▶ To do
Repeat the lines from the line with "Task: Disable X axis symmetry" up to and including the line with "tap(46, 25)", leaving the pictures out of your answer.

▶ Data supplied

· · · ·

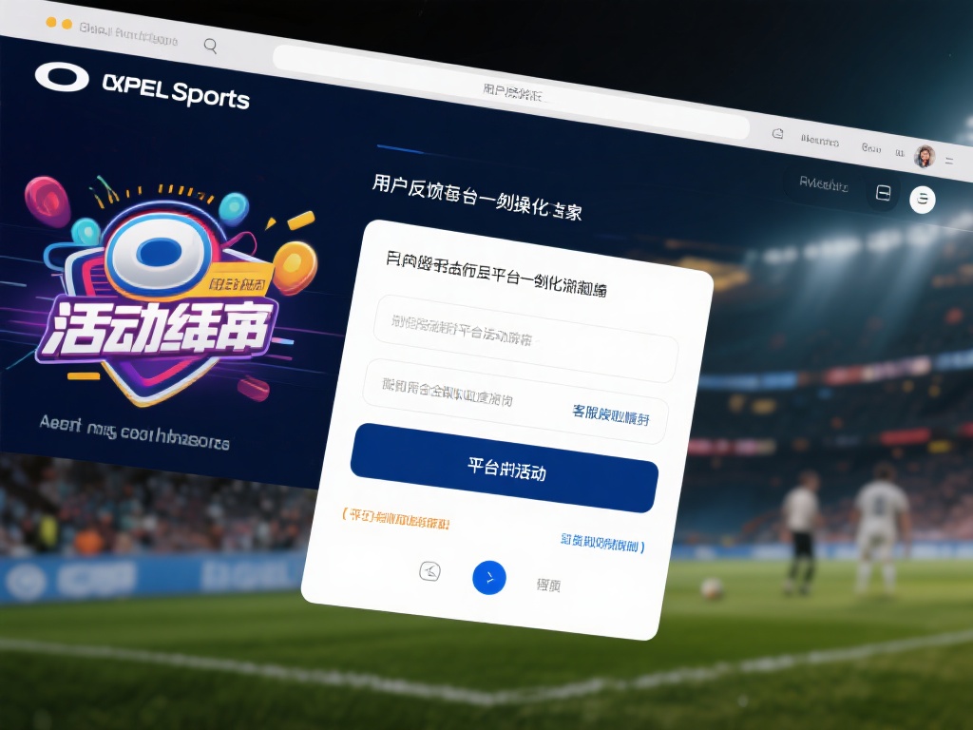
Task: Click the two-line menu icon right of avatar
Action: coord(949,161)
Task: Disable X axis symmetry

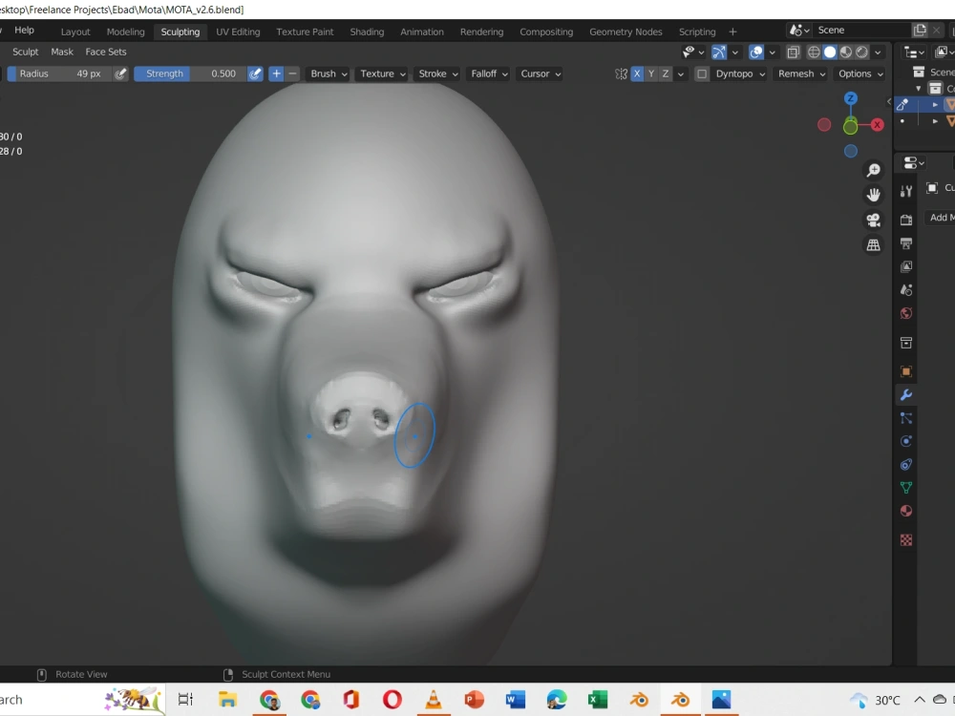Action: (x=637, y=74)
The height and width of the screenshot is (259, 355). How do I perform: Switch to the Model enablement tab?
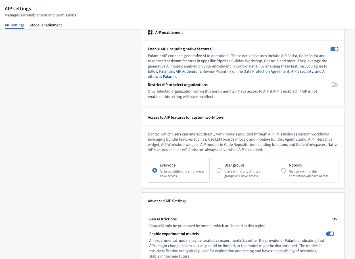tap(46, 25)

· · · ·

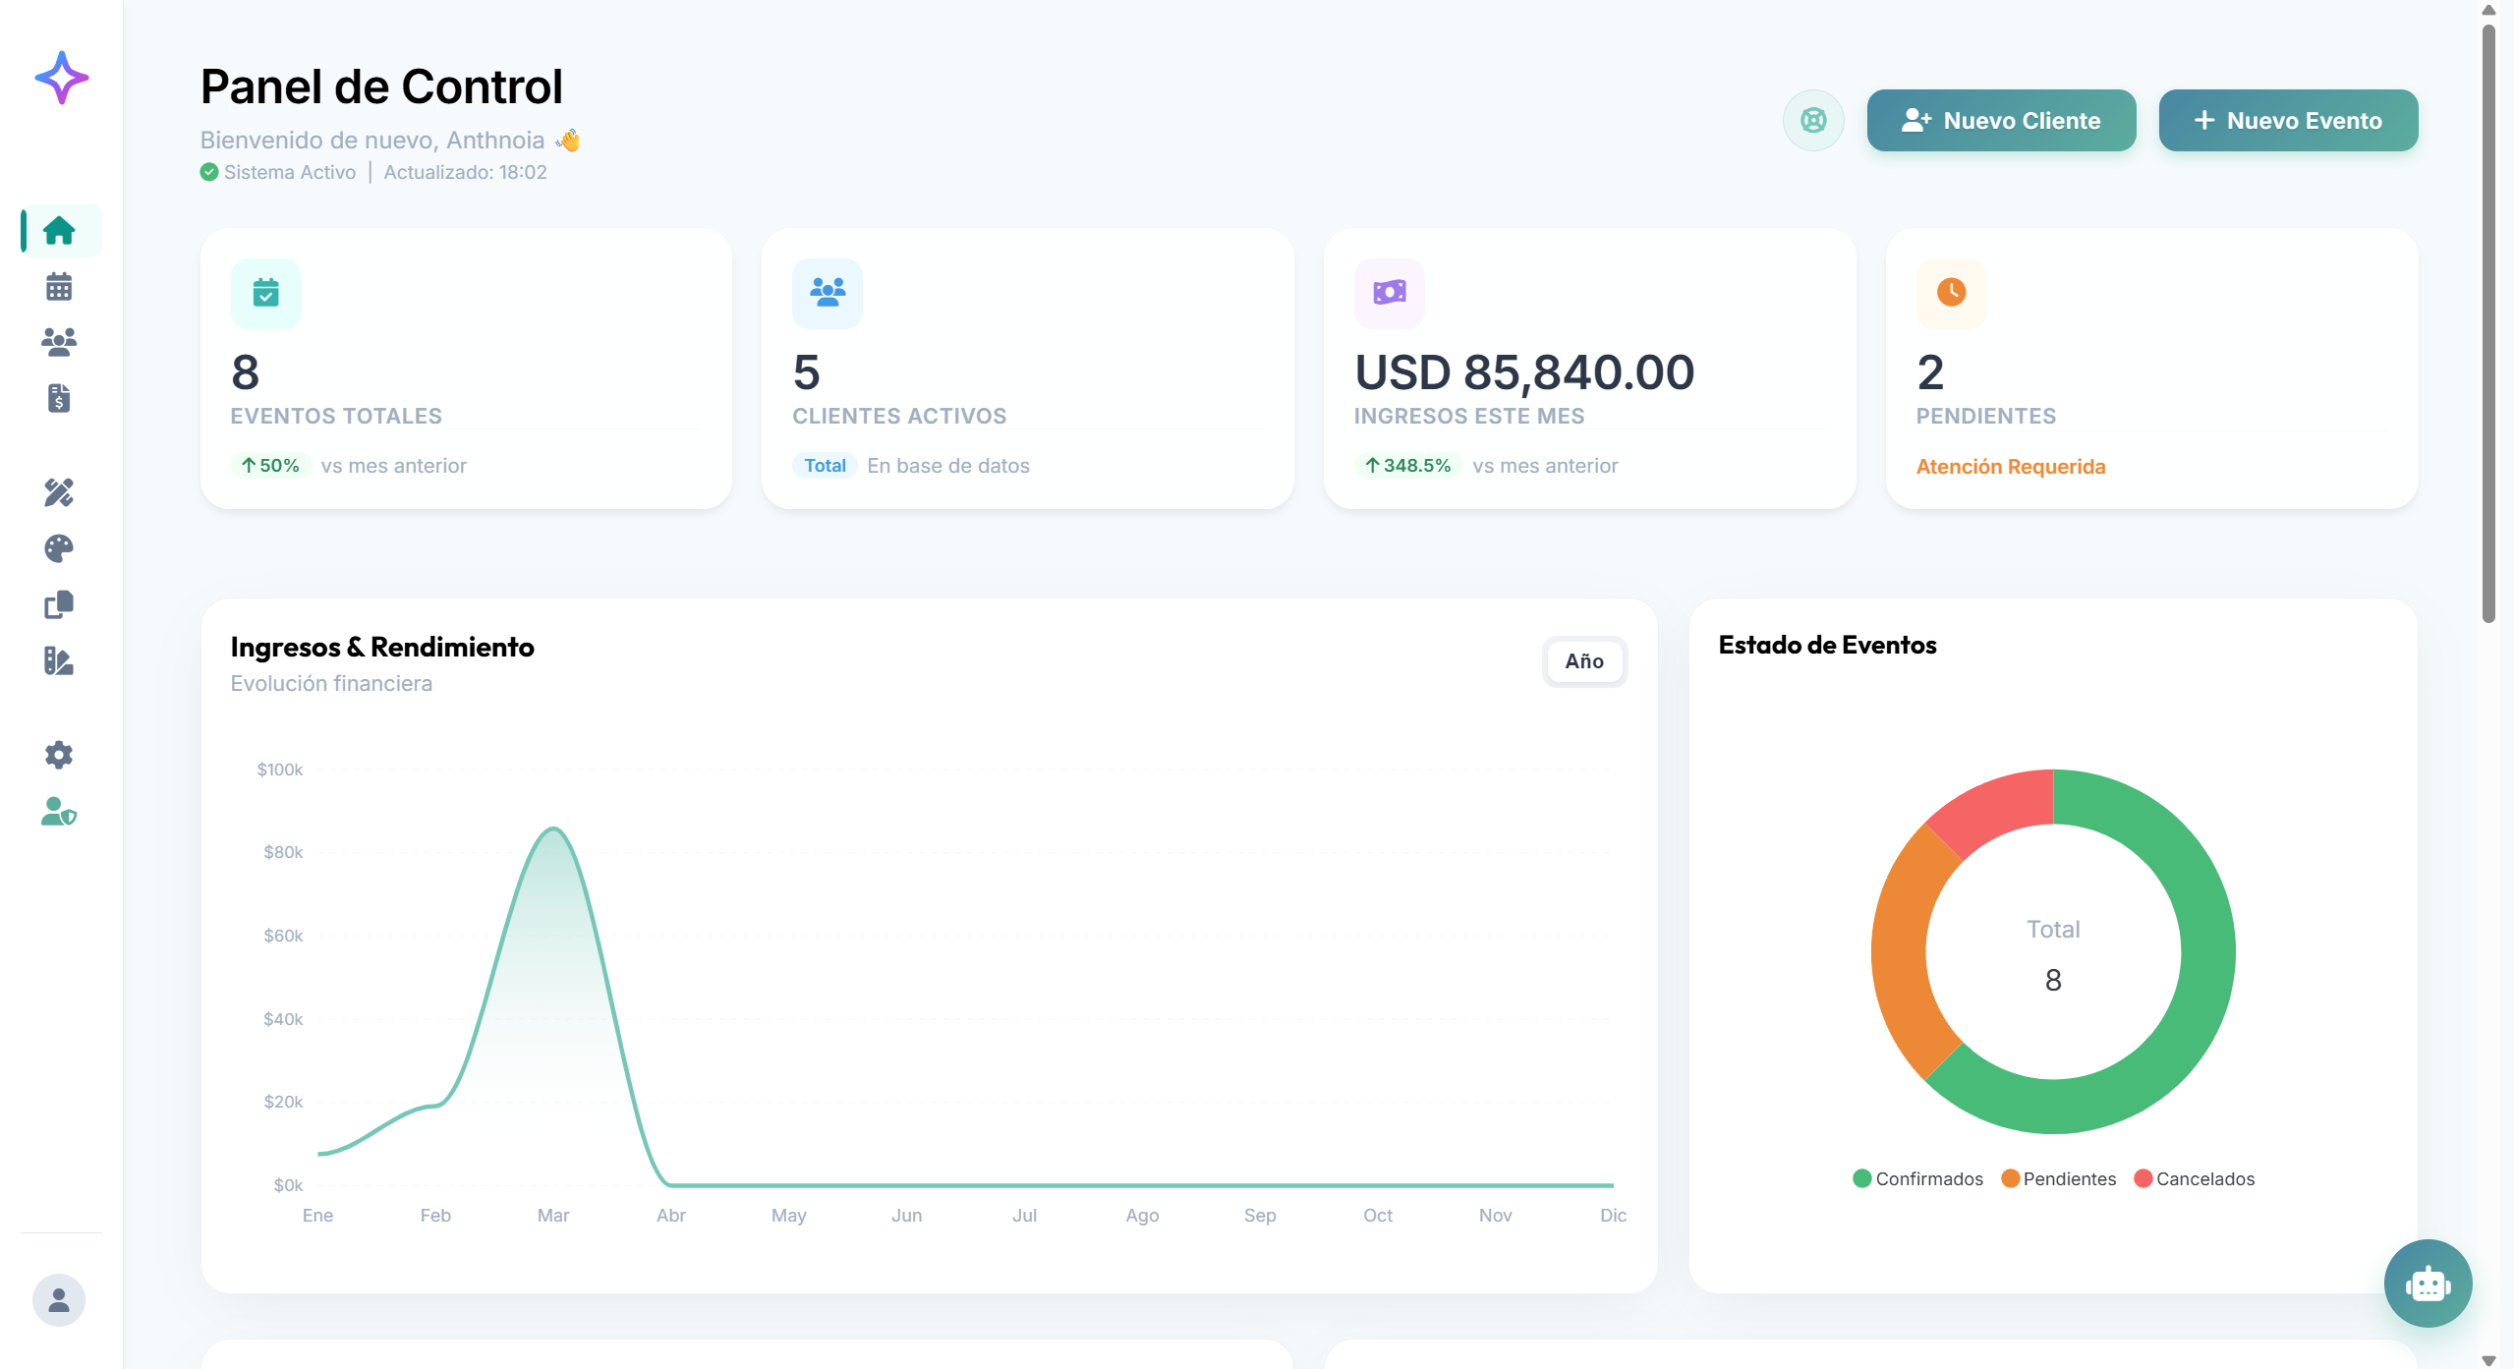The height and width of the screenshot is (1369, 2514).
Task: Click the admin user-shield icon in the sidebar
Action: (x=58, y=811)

· · · ·

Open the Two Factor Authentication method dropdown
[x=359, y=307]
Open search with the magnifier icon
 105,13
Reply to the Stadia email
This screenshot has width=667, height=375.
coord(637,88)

· · · ·

▶ Task output
Task: Disable X axis symmetry

Action: (x=637, y=74)
The height and width of the screenshot is (259, 355). How do I perform: Switch to the Model enablement tab?
tap(46, 25)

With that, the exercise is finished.